* _Text shown_:
—————

The new national law is as important for the labeling it does NOT require as for the labeling it does require. Though it defines, for the first time, the foods that need to be labeled as GMO, it also acknowledges that not all crops produced by genetic manipulation need to be labeled. For example, if genetic manipulation is used to create a product that could “otherwise [be] obtained through conventional breeding or found in nature,” it does not have to be labeled. Clearly, this makes sense since traditional breeding has been hybridizing crops for centuries—the use of DNA technology to make that process more precise is merely an evolution of existing techniques. The law also exempts products from being labeled at retail food establishments (i.e., McDonald’s, Starbucks) and certain small food manufacturers.
The law also provides some flexibility to producers, allowing them to choose what type of label they use, though USDA has not finalized regulatory guidelines on this issue. The language in the law says producers can use simple text labels, like those that already appears on food packages, or a QR code that directs consumers to the company’s website when scanned with a smartphone. A company can also choose to set up a 1-800 number to answer consumer questions.
To ensure notifications are working as intended, USDA will conduct a study within one year of the bill’s enactment to determine if these non-food package options are technically achievable for most consumers. The study will explore if options like the QR code are providing consumers with necessary access to information about the product.
Additionally, the labeling law allows a producer to voluntarily label all certified organic food as GMO-free. However, producers must go through a verification process to voluntarily label any other foods as not containing GMOs. In prescribing the verification process, the law prevents producers who aren’t required to label products from enjoying a converse marketing advantage from labeling their products as GMO-free.
What does the bill mean for the produce industry?
As written, the law does not greatly impact the fruit and vegetable sector. Why? First, with a couple of rare exceptions (papaya), the fresh produce our members provide consumers today are not the result of genetic manipulation. The overwhelming majority of fruits and vegetables on the market today are products of decades—if not centuries—of conventional breeding. Accordingly, most of the produce SKUs in the grocery store today will never need to be labeled.
Secondly, as discussed, since organic regulations already prevent the use of GMOs in all organically-certified products, organic produce does not need to be labeled, eliminating involvement by fresh produce farmers.
Lastly, the law addresses both genetic and DNA manipulation processes, specifically defining which techniques are GMO and which are not. As referenced previously, DNA manipulations that produce a product that could have been created using standard breeding techniques do not require labeling. As an example, this means if a producer uses DNA technology to identify and implant drought resistant traits from a wild tomato into a commercial tomato variety, then the product would not have to be labeled as GMO since traditional breeding could achieve the same result. Such a technique is merely an evolution of existing breeding, allowing producers to do things with more precision than had previously been accomplished. On the other hand, the use of DNA technology that identifies and implants traits from spinach into a commercial citrus tree to produce a particular result, such as providing resistance to citrus greening, would need to be identified as GMO. Since most current or contemplated uses of DNA technology in the fresh produce industry involves the former technique and not the latter, it is likely our members will not need to label much in the future.
Western Growers will continue to keep members abreast of the regulatory implementation of this law or any proposed changes that might directly affect the fresh produce industry.

—————

Saved data entries

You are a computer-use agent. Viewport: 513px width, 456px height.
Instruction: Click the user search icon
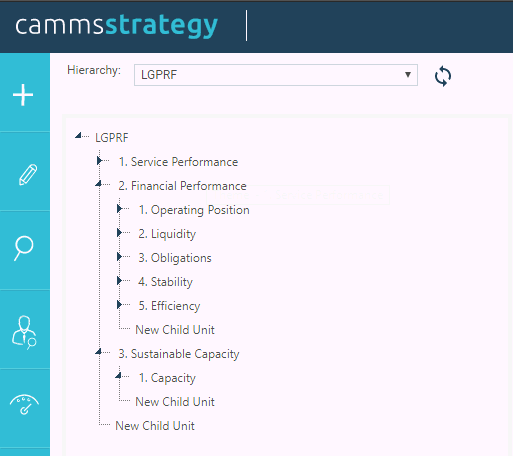point(24,332)
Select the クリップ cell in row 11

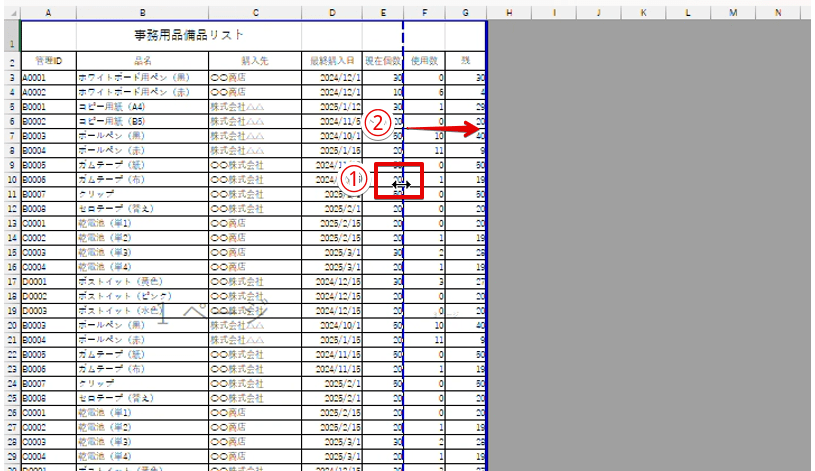(x=142, y=193)
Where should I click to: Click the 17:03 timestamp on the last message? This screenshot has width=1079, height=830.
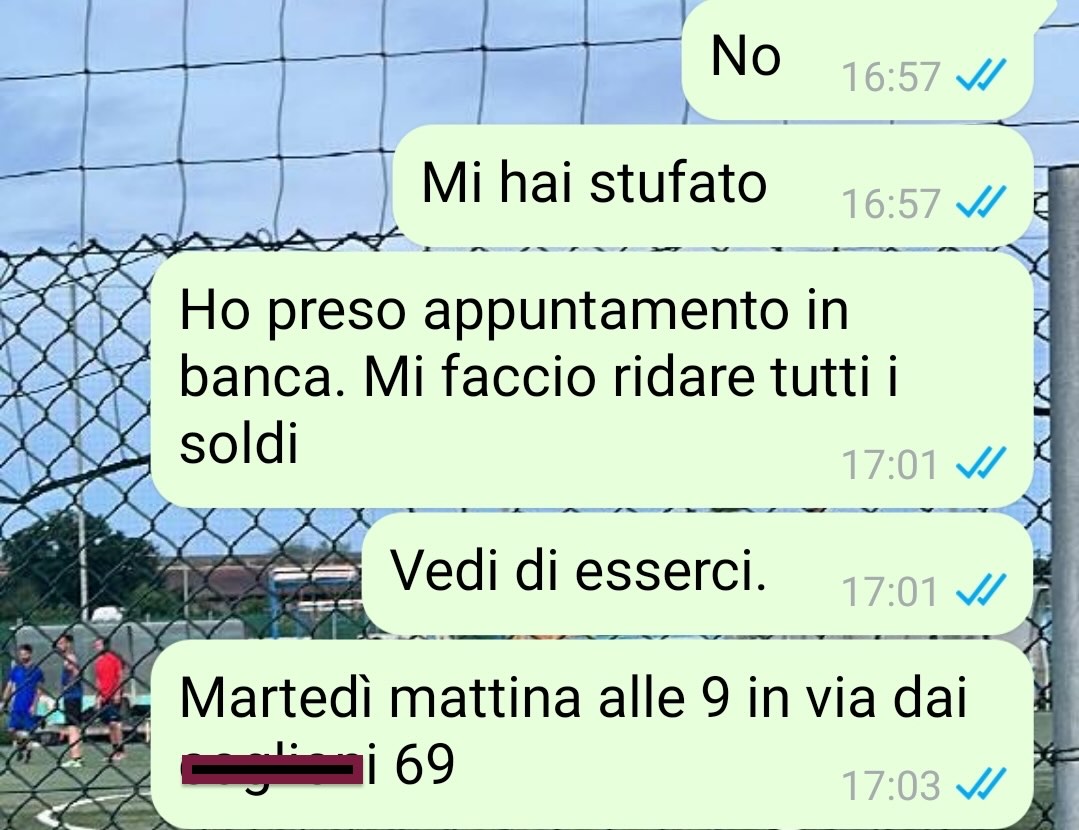890,785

—————

* _Directions_:
(1) Please rewrite the paragraph of the GMO labeling text that begins "The law also provides some flexibility" as a short list, keeping its main facts.
(2) Answer these questions from the GMO labeling text:
(a) What fresh produce is given as a rare exception among products that result from genetic manipulation?
(b) Within what time of the bill's enactment will USDA conduct its study?
(c) Which retail food establishments are named as examples of those exempt from labeling?

* _Answers for the exercise_:
(1)
- Producers may choose the type of label they use; USDA has not finalized regulatory guidelines on this.
- Options named in the law:
  - simple text labels, like those already on food packages
  - a QR code that sends consumers to the company's website when scanned with a smartphone
  - a 1-800 number set up to answer consumer questions

(2)
(a) Papaya.
(b) Within one year.
(c) McDonald's and Starbucks.